▶ **WORK INSTRUCTIONS**:
Your answer must be an exact retyping of the line containing "Click the red 拉面 keyword link" and every line after it through the end of the records below, with no pictures and nothing else.

──────────────────────────────

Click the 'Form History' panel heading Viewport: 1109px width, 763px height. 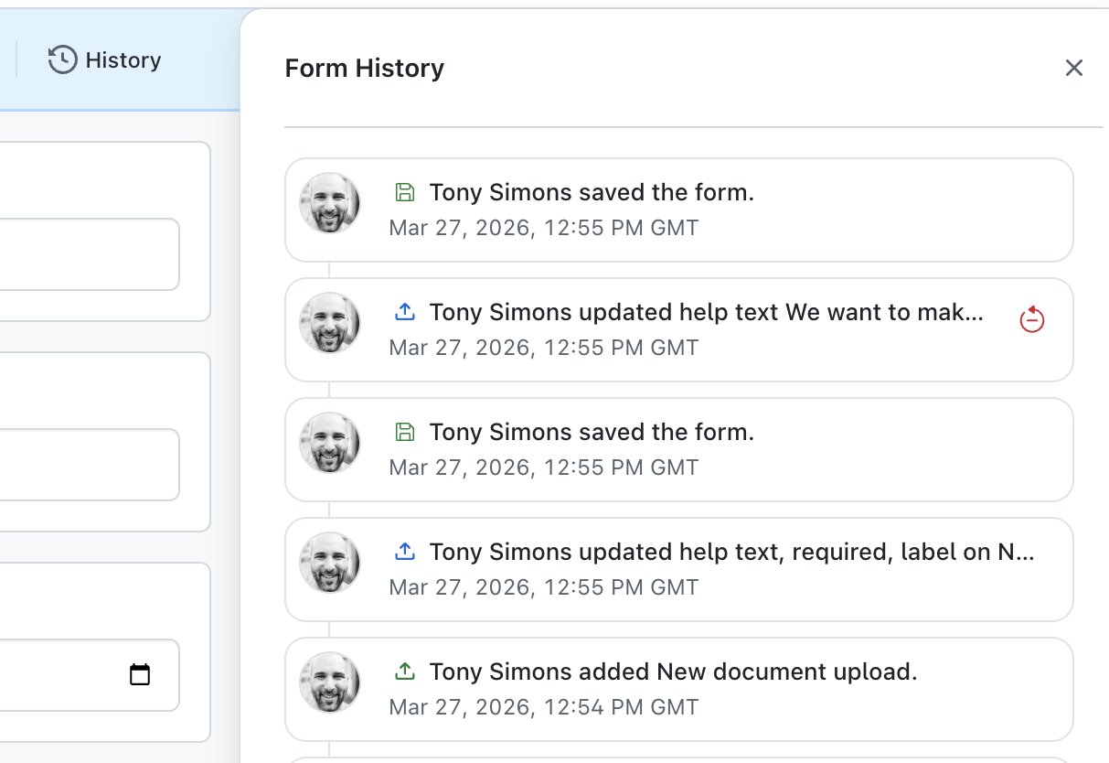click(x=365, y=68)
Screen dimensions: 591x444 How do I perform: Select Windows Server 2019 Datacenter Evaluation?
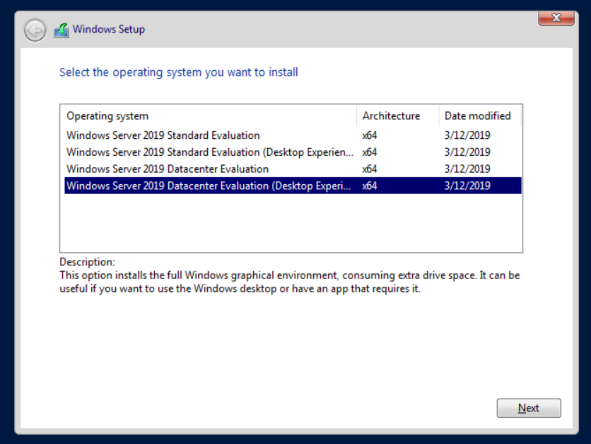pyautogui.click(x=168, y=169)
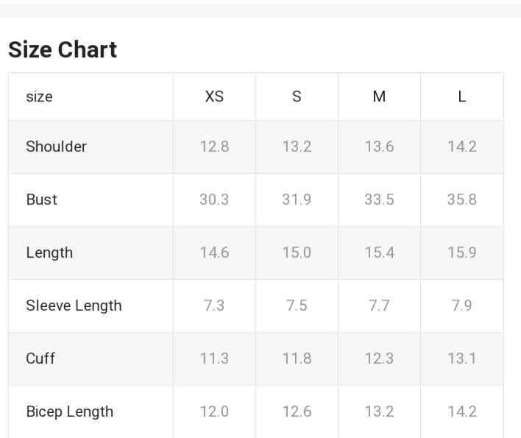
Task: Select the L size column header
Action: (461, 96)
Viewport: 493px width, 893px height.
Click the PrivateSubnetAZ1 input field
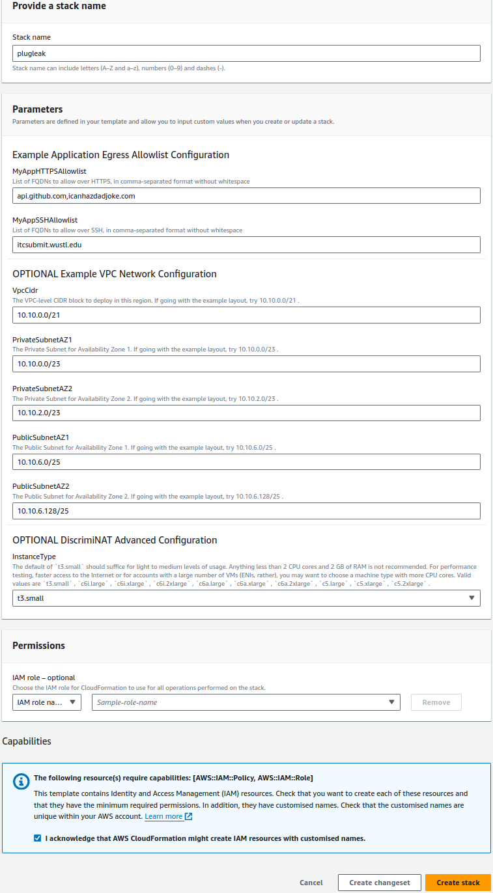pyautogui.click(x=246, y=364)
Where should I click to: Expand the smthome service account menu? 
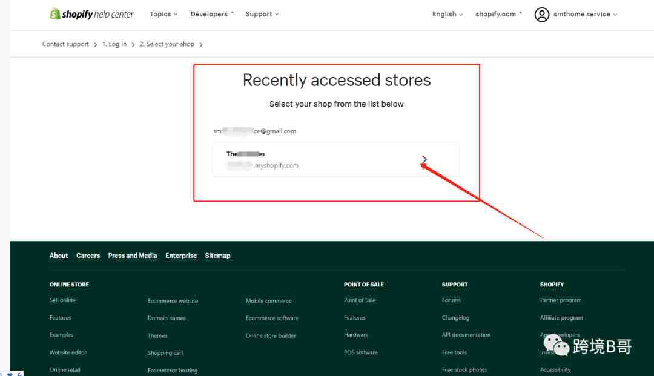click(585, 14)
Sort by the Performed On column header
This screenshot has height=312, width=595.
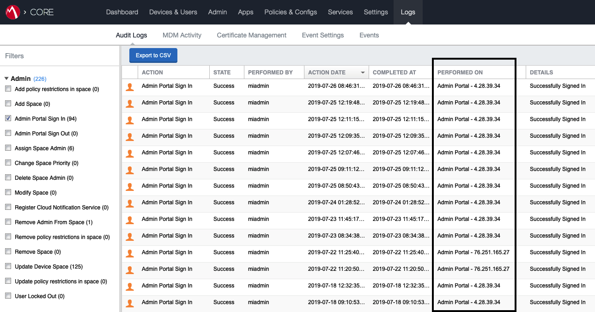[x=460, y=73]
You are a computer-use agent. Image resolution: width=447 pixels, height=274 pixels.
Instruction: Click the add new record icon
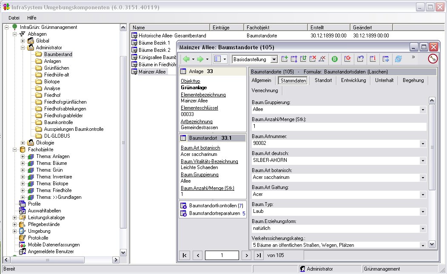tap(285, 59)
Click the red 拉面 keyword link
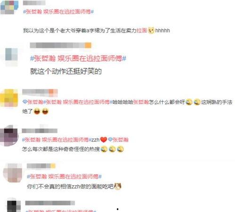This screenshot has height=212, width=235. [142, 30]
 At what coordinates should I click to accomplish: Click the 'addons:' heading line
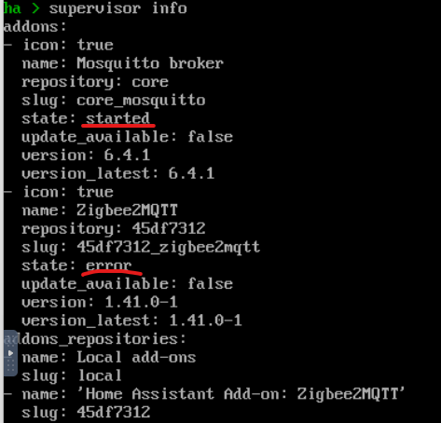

──────────────────────────────

▶ **WRITTEN REPLY**:
Click the red 拉面 keyword link
This screenshot has height=212, width=235. [142, 30]
 At what coordinates should I click to accomplish: Click the 'addons:' heading line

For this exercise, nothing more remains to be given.